==== Entries shown
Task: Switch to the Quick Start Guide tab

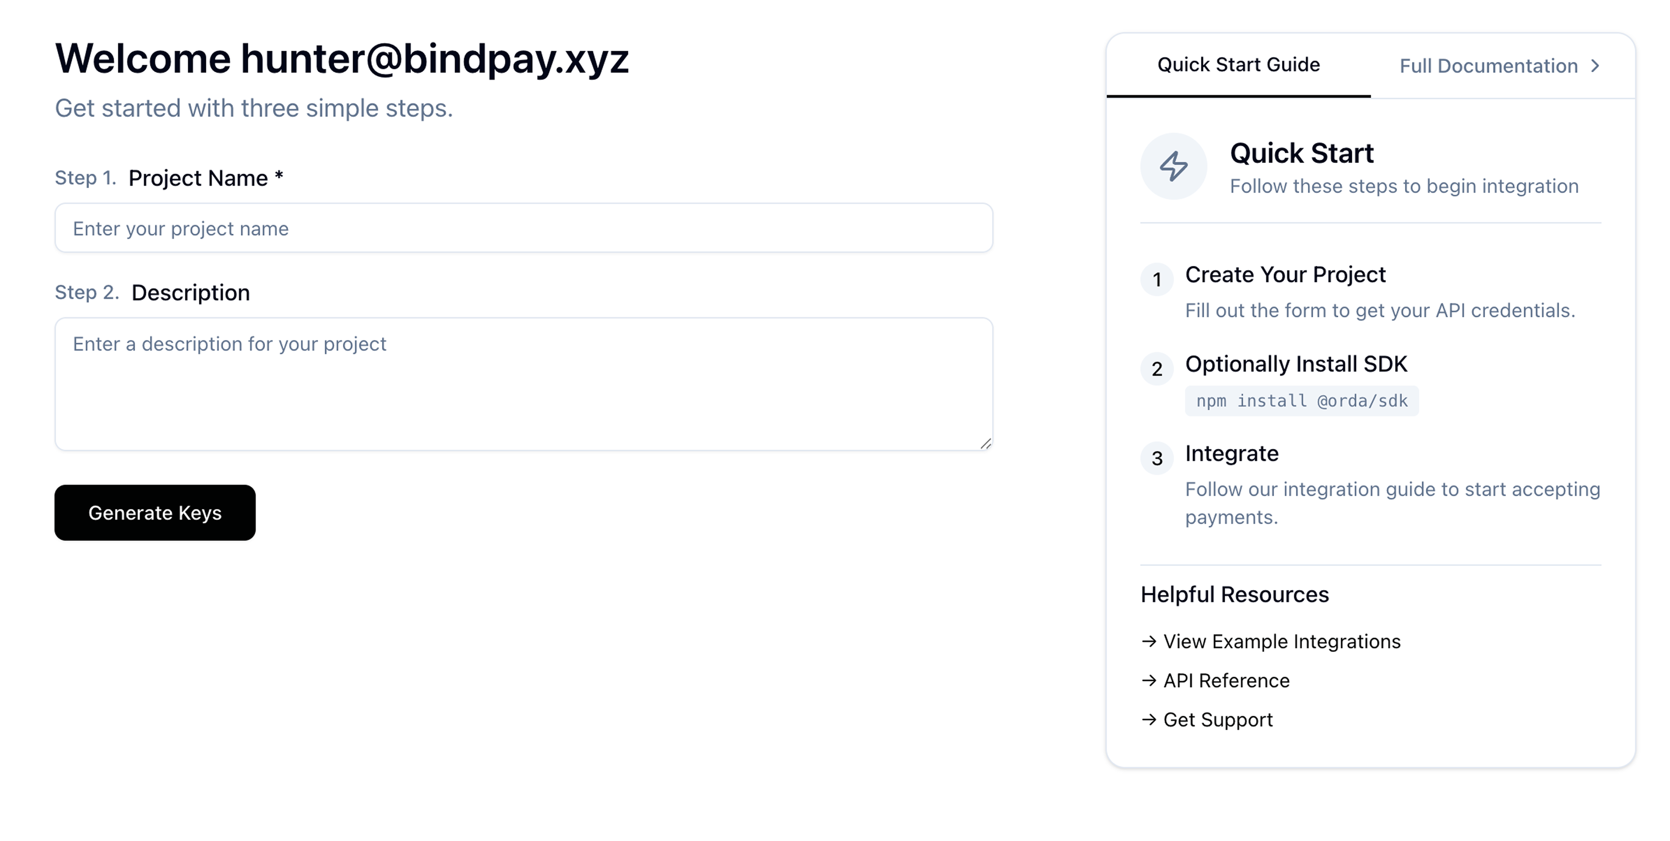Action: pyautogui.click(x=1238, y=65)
========
==== Entries shown
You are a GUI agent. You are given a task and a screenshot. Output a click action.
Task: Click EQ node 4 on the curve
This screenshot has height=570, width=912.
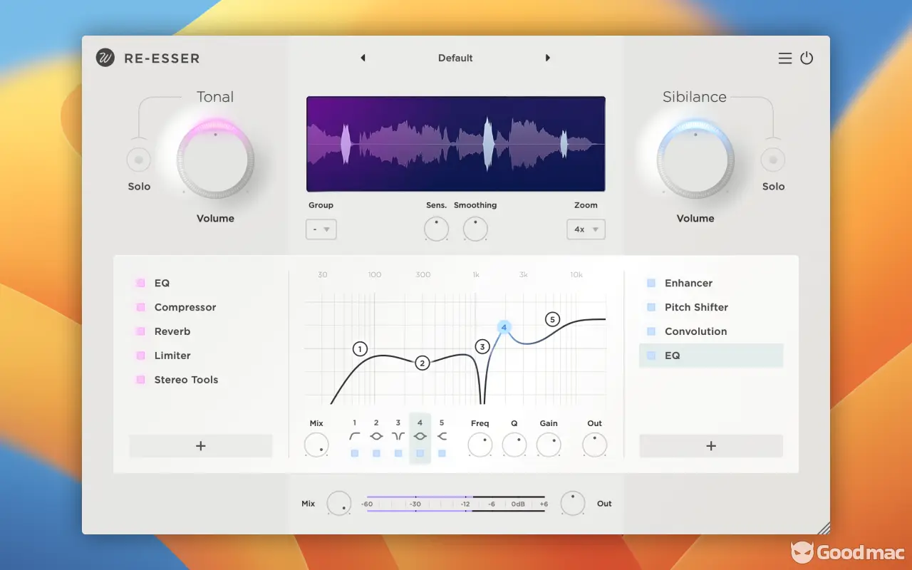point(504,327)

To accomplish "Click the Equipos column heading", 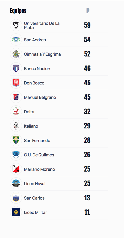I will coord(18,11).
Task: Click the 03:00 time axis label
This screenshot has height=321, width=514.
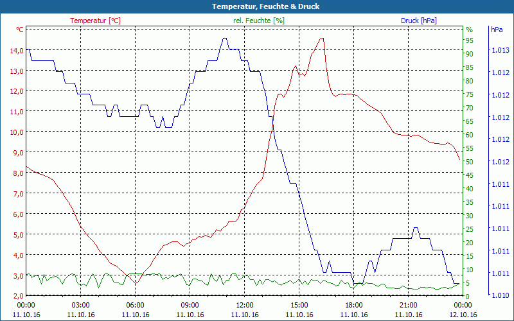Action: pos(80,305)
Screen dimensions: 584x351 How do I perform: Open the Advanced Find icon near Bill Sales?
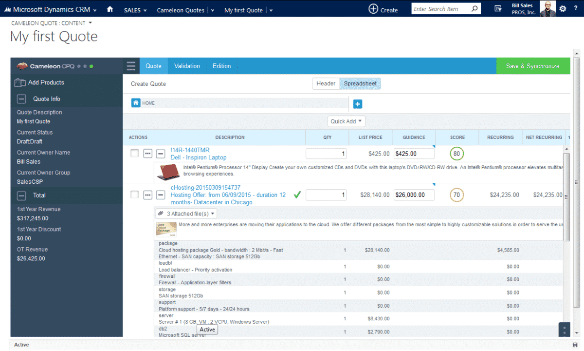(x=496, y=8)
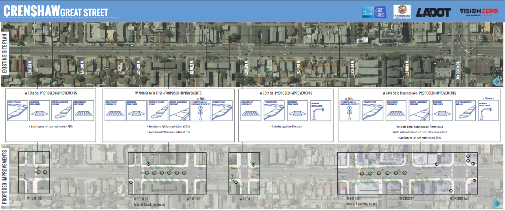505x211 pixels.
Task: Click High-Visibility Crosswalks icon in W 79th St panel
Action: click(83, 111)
========
==== Entries shown
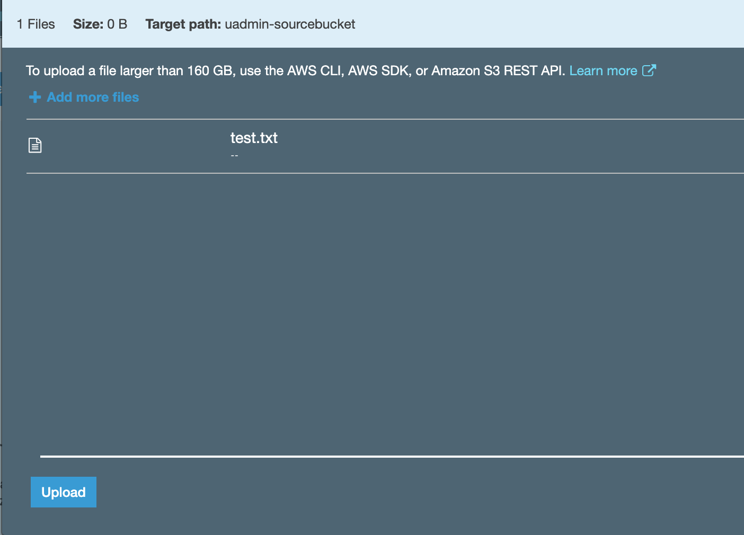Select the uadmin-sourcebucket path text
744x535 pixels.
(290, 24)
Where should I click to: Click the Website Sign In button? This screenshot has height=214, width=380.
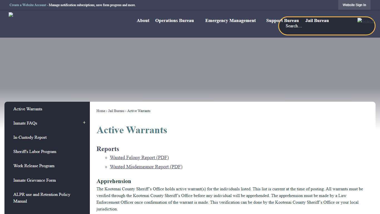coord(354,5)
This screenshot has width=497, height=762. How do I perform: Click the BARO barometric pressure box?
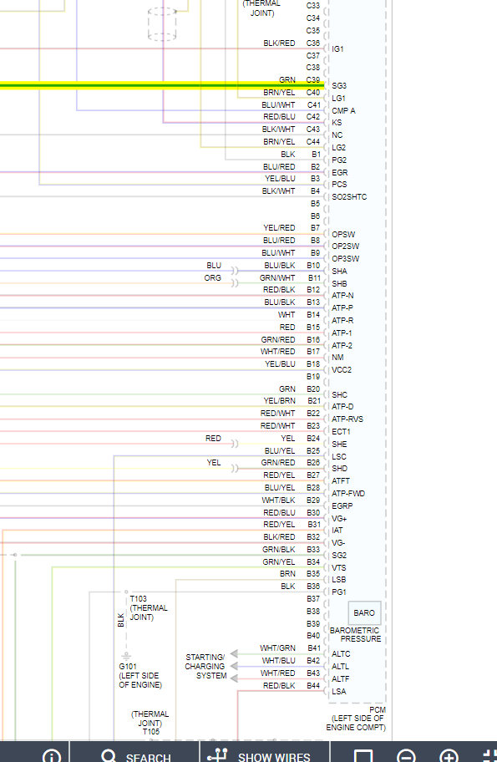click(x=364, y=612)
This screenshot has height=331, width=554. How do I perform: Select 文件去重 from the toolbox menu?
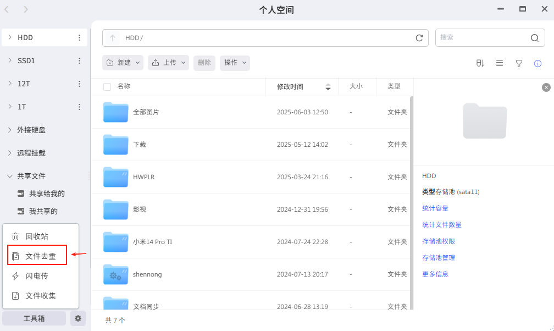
========
• **Problem**:
Copy everything above from the line holding "Where should I" down to the line holding "This screenshot has height=331, width=554.", both ends included, exactly as it stands and without the pictures.

• **Solved exercise**:
Where should I click to: Click the Website Sign In button? This screenshot has height=214, width=380.
coord(354,5)
This screenshot has width=497, height=762. How do I perform: Click the BARO barometric pressure box?
click(x=364, y=612)
This screenshot has height=331, width=554. How do I perform: Select 文件去重 from the toolbox menu?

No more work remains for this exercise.